SOM Winner Serjeant Award
Architectural objects emerge out of the lines that describe them, while the lines themselves will recede and disappear. This moment of emergence captures a series of ‘in-betweens’: in-between drawing and model, pattern and garment, process diagram and spatial artefact, even plan and building. Working at the scales of the body, the room and the urban fragment, I created a process of making architecture that grows between the thing itself and those marks that capture it on paper.
My medium of choice is the pliant three-dimensional surface. I began with flat-pattern drawing to develop the body’s measurements in two dimensions, suspending its emergence from the plane of the paper. Polynomial equations and geometric constraints were used to produce sparse bundles of threads that coalesced into continuous surfaces. And these surfaces were then deployed to define the boundaries of a room-size installation.

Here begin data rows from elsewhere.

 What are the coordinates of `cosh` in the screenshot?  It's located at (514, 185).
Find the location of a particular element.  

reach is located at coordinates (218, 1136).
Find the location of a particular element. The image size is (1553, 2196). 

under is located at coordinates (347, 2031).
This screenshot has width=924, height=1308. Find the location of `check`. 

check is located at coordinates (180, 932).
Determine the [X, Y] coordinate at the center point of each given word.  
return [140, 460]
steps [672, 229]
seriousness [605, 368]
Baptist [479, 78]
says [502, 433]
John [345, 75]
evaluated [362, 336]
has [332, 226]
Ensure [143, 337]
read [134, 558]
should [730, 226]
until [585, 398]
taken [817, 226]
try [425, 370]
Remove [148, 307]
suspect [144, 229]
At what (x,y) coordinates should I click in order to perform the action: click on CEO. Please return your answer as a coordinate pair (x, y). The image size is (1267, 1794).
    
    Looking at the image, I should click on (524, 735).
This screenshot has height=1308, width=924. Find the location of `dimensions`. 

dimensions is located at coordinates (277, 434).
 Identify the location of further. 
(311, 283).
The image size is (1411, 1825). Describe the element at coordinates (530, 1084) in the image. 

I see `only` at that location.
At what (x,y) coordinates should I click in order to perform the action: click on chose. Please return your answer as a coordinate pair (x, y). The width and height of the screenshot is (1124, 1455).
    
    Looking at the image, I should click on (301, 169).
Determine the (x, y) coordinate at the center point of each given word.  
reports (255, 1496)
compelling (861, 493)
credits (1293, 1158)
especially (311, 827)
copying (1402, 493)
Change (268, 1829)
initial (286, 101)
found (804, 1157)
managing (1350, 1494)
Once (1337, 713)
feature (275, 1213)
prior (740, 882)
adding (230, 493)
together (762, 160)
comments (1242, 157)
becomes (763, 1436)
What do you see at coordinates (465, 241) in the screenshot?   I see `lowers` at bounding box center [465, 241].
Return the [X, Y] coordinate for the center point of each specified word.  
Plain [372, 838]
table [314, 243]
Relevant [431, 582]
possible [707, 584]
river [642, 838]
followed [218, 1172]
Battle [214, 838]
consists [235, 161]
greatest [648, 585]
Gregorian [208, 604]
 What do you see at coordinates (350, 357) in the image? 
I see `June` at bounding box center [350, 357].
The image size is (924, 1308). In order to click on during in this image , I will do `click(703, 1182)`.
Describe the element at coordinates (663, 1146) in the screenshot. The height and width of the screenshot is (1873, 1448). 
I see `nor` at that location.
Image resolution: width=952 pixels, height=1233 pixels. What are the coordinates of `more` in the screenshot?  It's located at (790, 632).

In my final attempt to produce space, I devised a folding sequence involving the plans, sections and elevations of a modern addition to Sir Edwin Lutyens’s Page Street housing estate. In response to the programmatic requirements of the brief, I added extra ‘material’ to the overlapping areas of the pattern, creating new spaces – one-sided, two-sided, symmetric or seriated – along the way.
In Diploma Unit 5, the surface as object of knowledge is our conceptual stock-in-trade. Carolin set herself a particular task within this agenda, jointly exploring the themes of emergence and sidedness. Her first project, a wearable artefact titled ‘The Data Suit’, bridged the gap between the tailor’s flat pattern and the piece of clothing eventually made out of it – or, if you like, between the formative process and the artefact produced. Her third project expanded this line of enquiry into a full-blown design methodology, combining traditional actions of descriptive geometry and performance-like presentations that made some of our tutorials feel like cookery demos.
Carolin's work raises elemental questions, such as ‘How many sides does a wall have, and why’? And her responses are extremely sophisticated, to the degree that her work proposes new strategies for the way in which one reads an architectural project. The working methodology she developed from this questioning goes back to the fundamental acts of design, examined at various scales, from body to city. It is both ‘new’ and ‘old’, as mindful of a long drawing tradition as it is contemporary in its embrace of numeric modelling and fabrication. We feel, as tutors, that she did – and is doing - work of exemplary quality.